Fine’s remarks came as the RJC now reckons with rising antisemitism within the Republican Party in the wake of the Fuentes interview last week, where Carlson, in a podcast conversation that ran for more than two hours, failed to challenge his guest’s praise for Adolf Hitler and Holocaust denial, among other antisemitic views.
Kevin Roberts, the president of the Heritage Foundation, a leading conservative think tank, has also drawn criticism for standing by Carlson in the days after the interview, even as he has condemned Fuentes.
But while many speakers at the RJC summit have alluded to anti-Jewish prejudice on the right, few have explicitly mentioned Carlson or the Heritage Foundation in their own remarks, instead focusing largely on left-wing antisemitism.
“I can stand up here all day and take shots at the left,” Fine said in a ballroom at the Venetian Resort, standing in front of a long line of younger attendees who lined up before him with red posters declaring “Tucker is not MAGA,” a line he used in his speech.
“But I’m here for the kids down here, because it’s easy to talk about antisemitism on the left,” Fine continued. “I want to talk about the dark force rising on our side. Multiple speakers have talked about the rise of antisemitism on the right. But it is not enough to speak in platitudes or generalities about the fight. We must call evil by its name.”
The congressman said that Carlson’s “fall from grace has been one of the most extraordinary implosions in political history, and the rapidity of it has created real challenges for us all, because our friends don’t have our shared experience.”

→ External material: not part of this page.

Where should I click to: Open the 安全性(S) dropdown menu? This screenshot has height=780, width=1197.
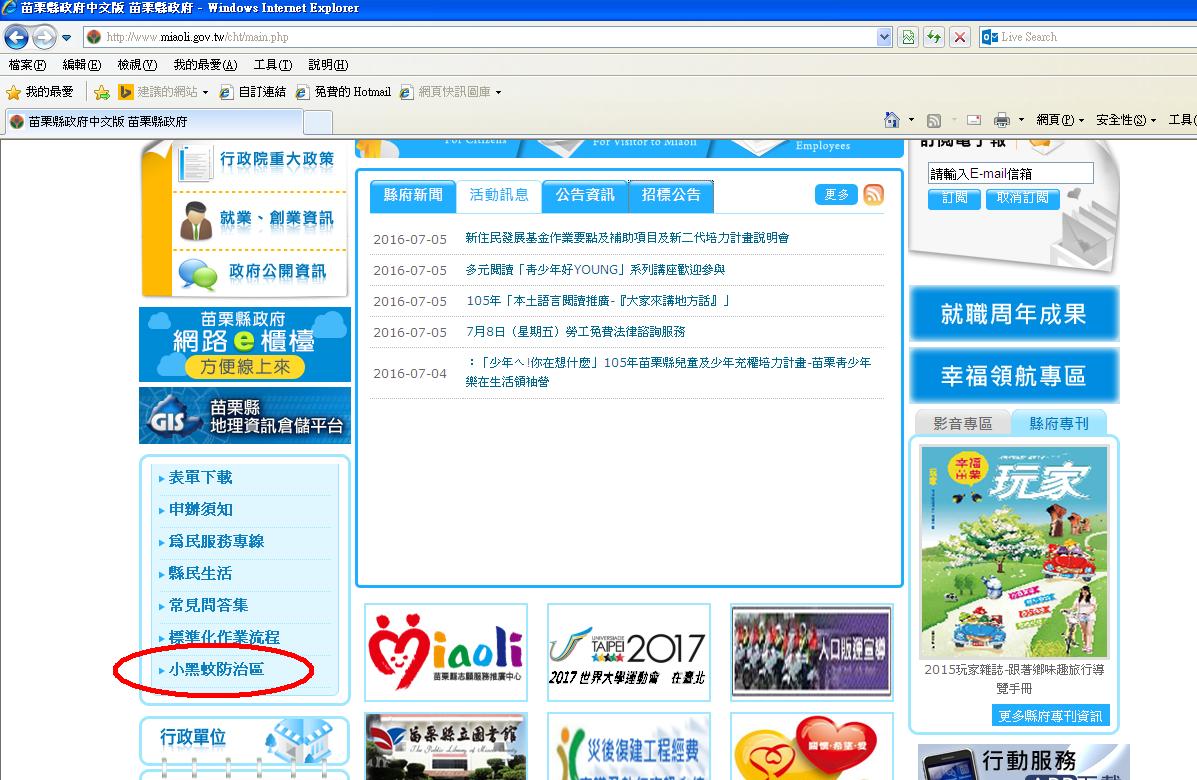[x=1125, y=120]
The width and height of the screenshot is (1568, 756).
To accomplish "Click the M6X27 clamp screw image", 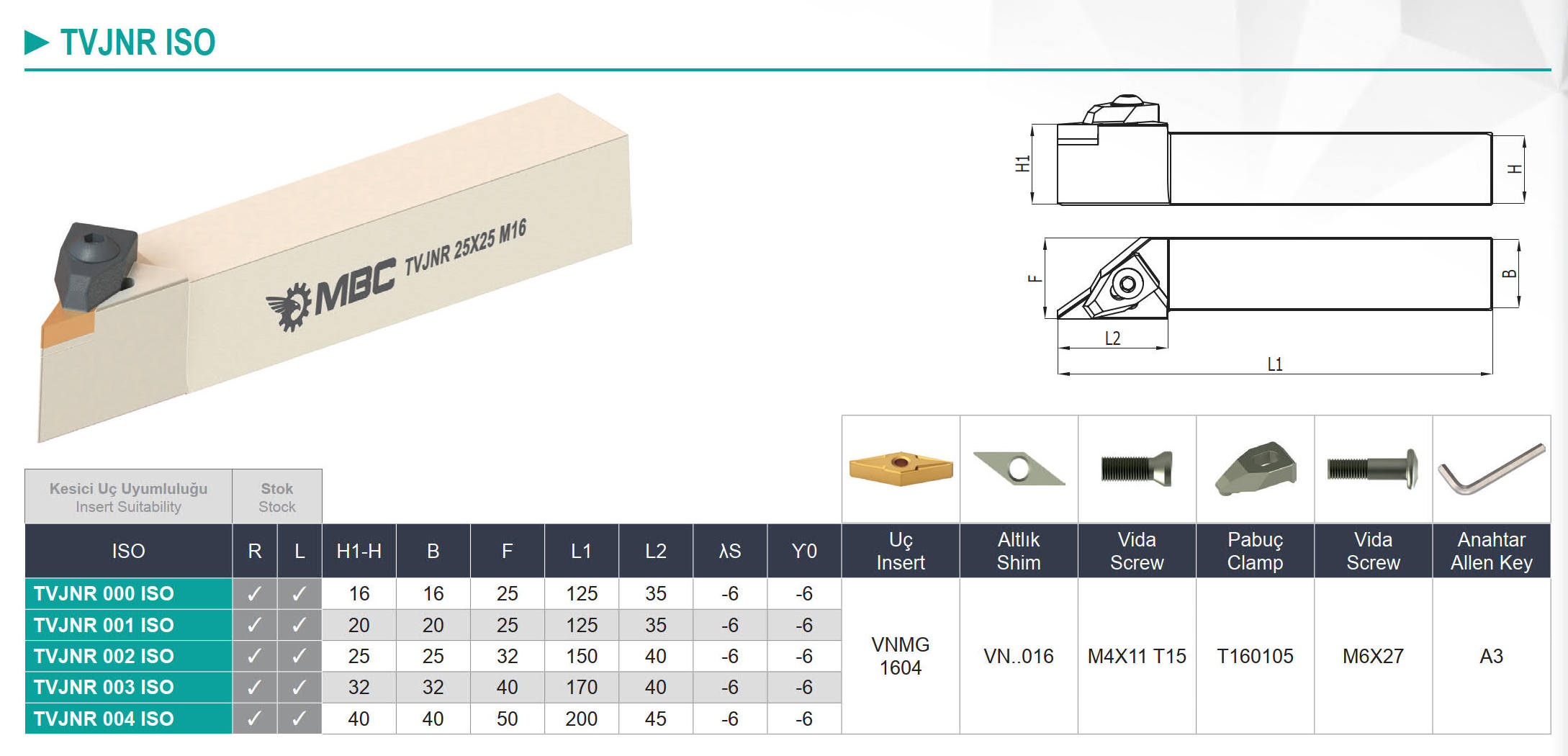I will (x=1372, y=469).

“I can deal with this with my colleagues in the House,” he said. “See, they remember the Tucker of five years ago. They don’t live with antisemitism every day. They don’t think about it the way that we do, and it’s jarring for them to try to understand: How did this person become who he is today? But the challenge is, he’s inspired a movement of hate in our midst, and I’m not done calling people out.”
In his speech, Fine also said that he “was supposed to do an event with” the Heritage Foundation next week but had since changed his mind. “They don’t know what I’m about to tell you,” he told the crowd. “Right now we’re canceling it.”

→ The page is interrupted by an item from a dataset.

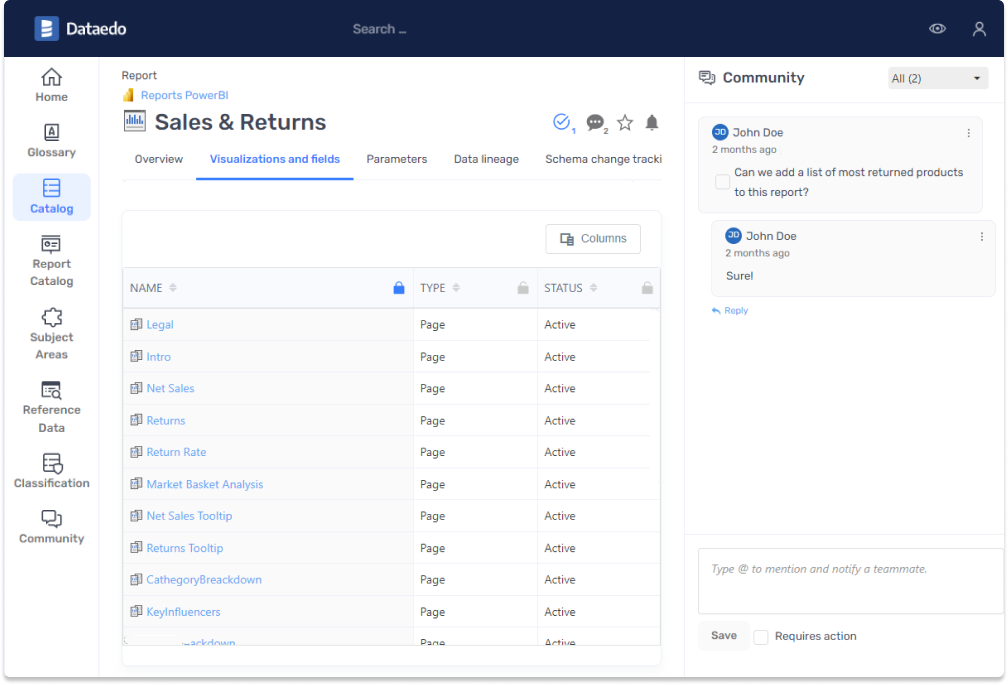
Task: Switch to the Data lineage tab
Action: pyautogui.click(x=486, y=159)
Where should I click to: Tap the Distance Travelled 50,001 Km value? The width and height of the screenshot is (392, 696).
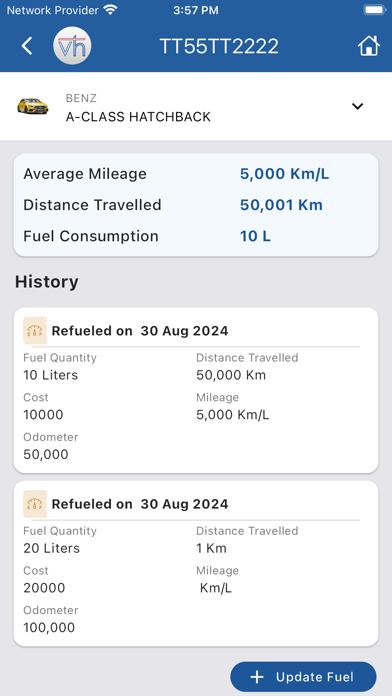pos(281,205)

“They have no future in my office, and I will be calling on all of my colleagues on the Republican side to do the same,” he said. “If those who support Tucker Carlson want to see a venomous coalition,” he said, referring to language from Roberts’ recent defense of Carlson, “all they need to do is go look in the mirror.”
In addition to Carlson and the Heritage Foundation, Fine turned his sights on two of his GOP colleagues, Reps. Marjorie Taylor Greene (R-GA) and Thomas Massie (R-KY), both outspoken critics of Israel who have faced accusations of using antisemitic rhetoric.

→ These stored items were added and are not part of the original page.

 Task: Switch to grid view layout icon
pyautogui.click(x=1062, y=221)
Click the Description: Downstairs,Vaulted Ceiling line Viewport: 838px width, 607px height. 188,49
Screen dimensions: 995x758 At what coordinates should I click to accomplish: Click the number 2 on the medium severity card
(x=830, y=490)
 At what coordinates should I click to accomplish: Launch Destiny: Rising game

“Some days, I marvel at their stupidity, other days, at their evil,” he said. “It makes my stomach crawl that I have to sit in the same room with them.”
“Now we have to choose: Will we ignore these embarrassments to our party?” he asked in his concluding remarks. “When we pretend they don’t matter or that they don’t exist, we make the same mistakes that Democrats made so many years ago.”
“Today in this room and at this time, we speak with one loud and convincing truth,” Fine said to cheers from the audience. “We will not let our party fall to this darkness.”